New meta-analysis checks the correlation between intelligence and faith

Ars Technica » Scientific Method 2013-08-11

Michelangelo may not have intended to make the shape behind the figure of God look like a human brain.

Euripides was not an atheist and only used the word “fool” to provoke his audience. But, if you look at the studies conducted over the past century, you will find that those with religious beliefs will, on the whole, score lower on tests of intelligence.
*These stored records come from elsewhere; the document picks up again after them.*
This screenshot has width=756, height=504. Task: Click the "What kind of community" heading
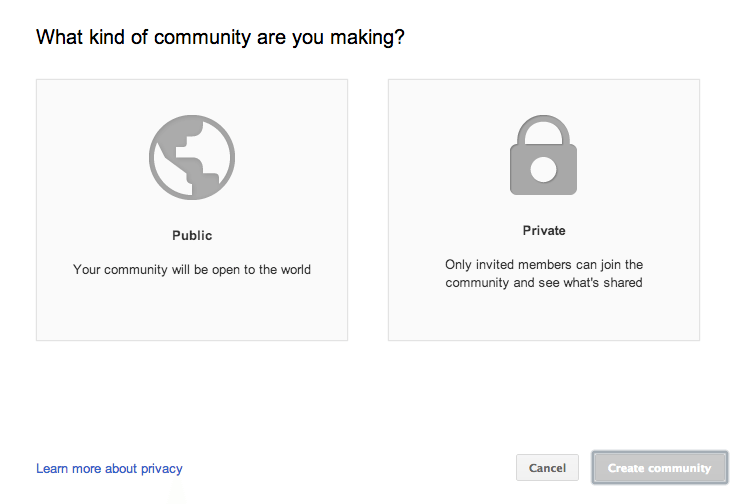click(x=220, y=37)
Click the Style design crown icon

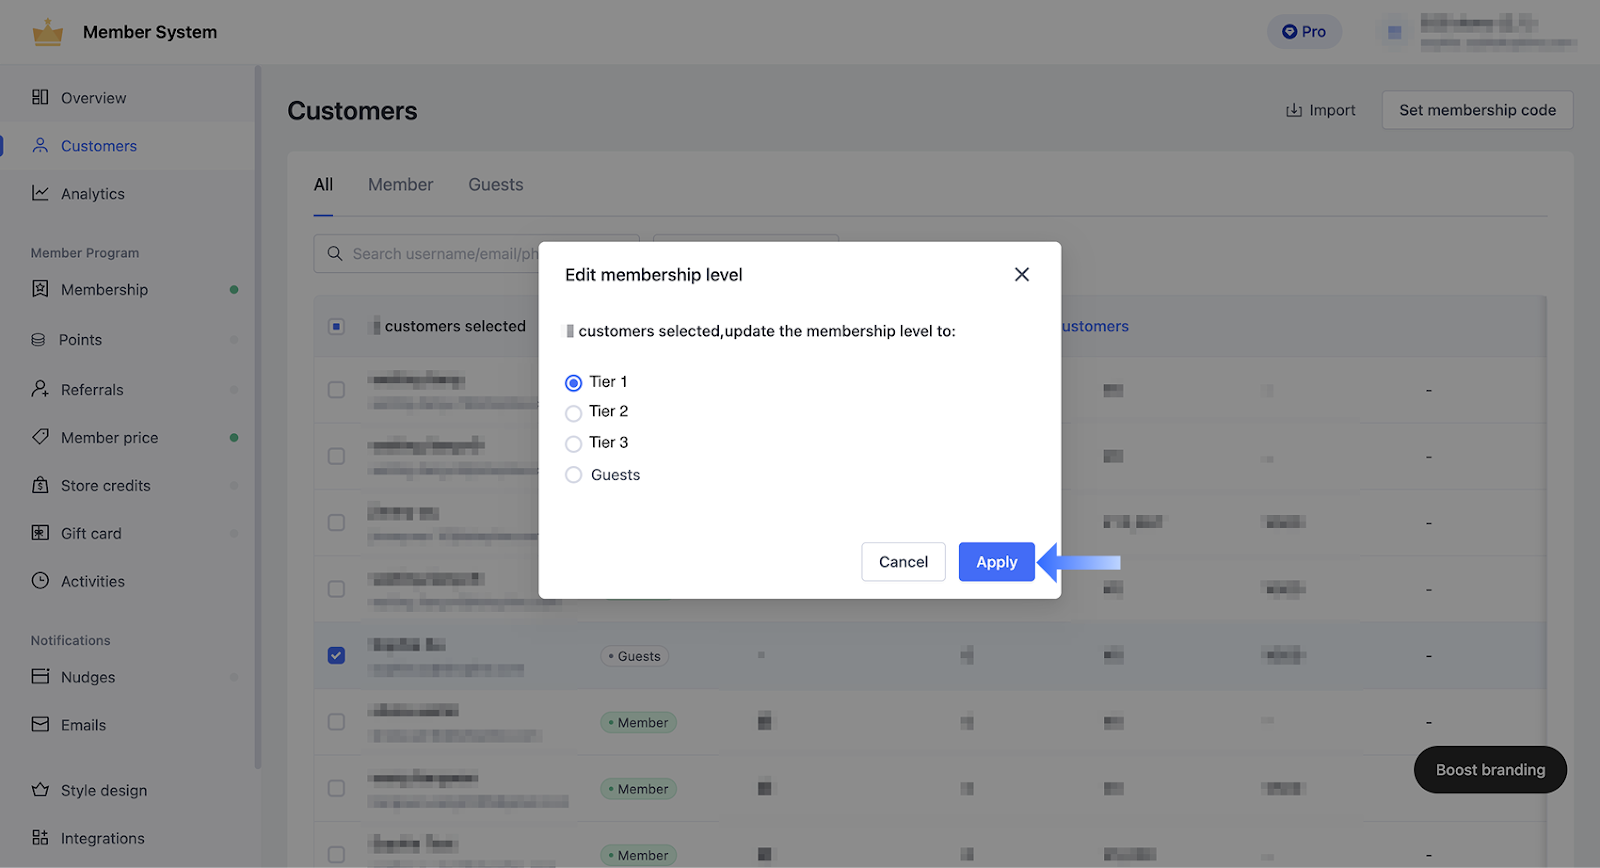[x=40, y=790]
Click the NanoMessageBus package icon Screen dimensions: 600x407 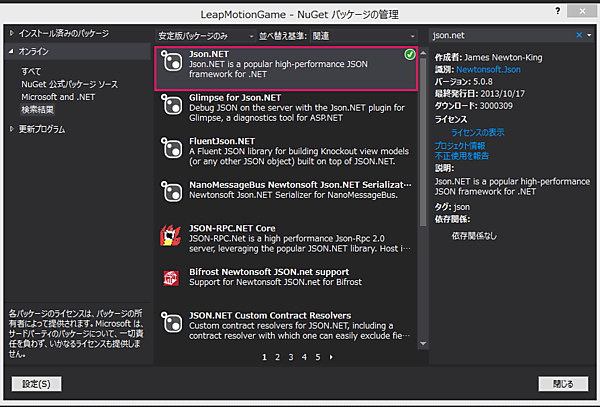coord(170,190)
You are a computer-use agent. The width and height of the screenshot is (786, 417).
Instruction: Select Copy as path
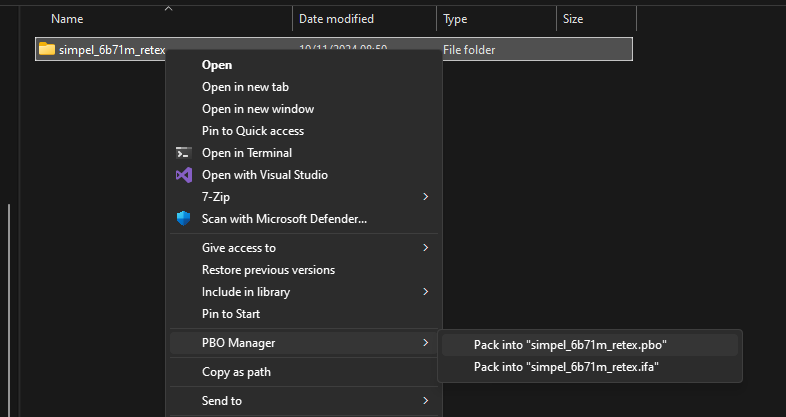(x=236, y=372)

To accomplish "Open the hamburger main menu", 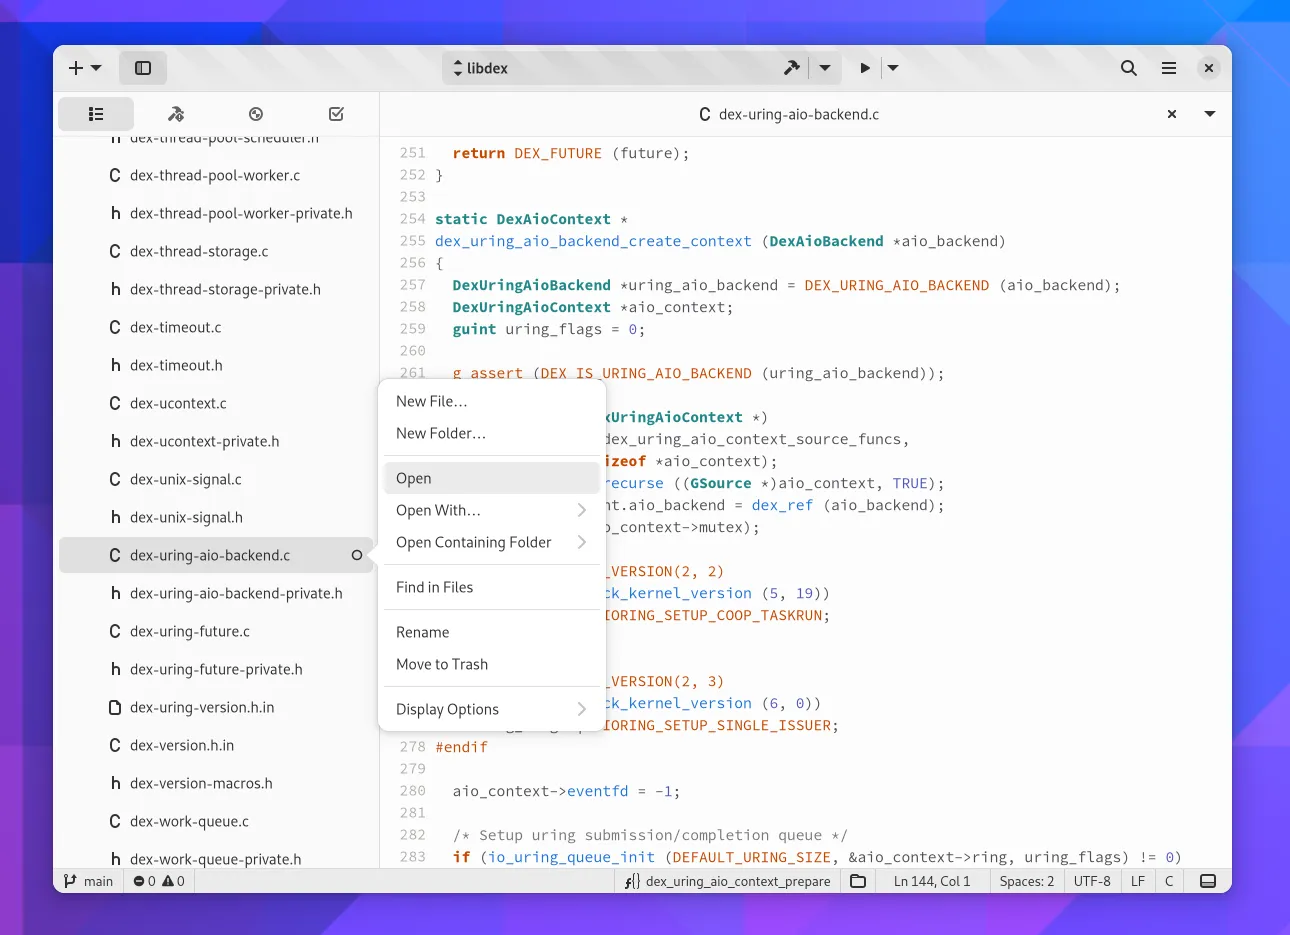I will pyautogui.click(x=1168, y=68).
That is the conclusion of psychologists Miron Zuckerman and Jordan Silberman of the University of Rochester and Judith Hall of Northeastern University, who have published a meta-analysis in Personality and Social Psychology Review.

This is the first systematic meta-analysis of 63 studies conducted in between 1928 and 2012. In such an analysis, the authors look at each study’s sample size, quality of data collection, and analysis methods, then account for biases that may have inadvertently crept into the work. This data is next refracted through the prism of statistical theory to draw an overarching conclusion of what scholars in this field find. “Our conclusion,” as Zuckerman puts it, “is not new.”

“If you count the number of studies which find a positive correlation against those that find a negative correlation, you can draw the same conclusion because most studies find a negative correlation,” added Zimmerman. But that conclusion would be qualitative, because the studies’ methods vary. “What we have done is to draw that conclusion more accurately through statistical analysis.”